From OpenAI docs
Fine-tuning lets you get more out of the models available through the API by providing:
- Higher quality results than prompting
- Ability to train on more examples than can fit in a prompt
- Token savings due to shorter prompts
- Lower latency requests
In this post, we will look at how to build an assistant with and without fine-tuning in this experiment and compare the results.
Code
https://github.com/amalshaji/finetune-gpt
Use-case
Let's build an assistant capable of generating template messages for engaging with our users.

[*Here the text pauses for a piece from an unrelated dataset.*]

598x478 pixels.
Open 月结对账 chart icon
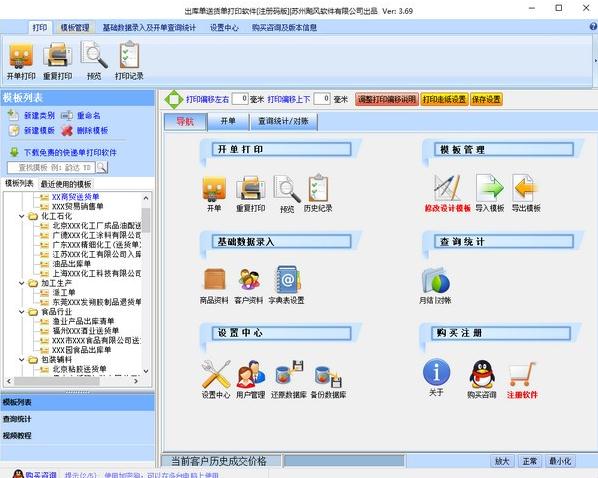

The assistant will generate messages based on the required tone and use pre-defined template tags wherever necessary.
e.g.:
Happy Birthday {{ first_name }}! We're thrilled to celebrate this special day with you. As a valued customer, your happiness is our top priority. Enjoy this day to the fullest, and here's to another year of great experiences with us. Cheers to you on your birthday!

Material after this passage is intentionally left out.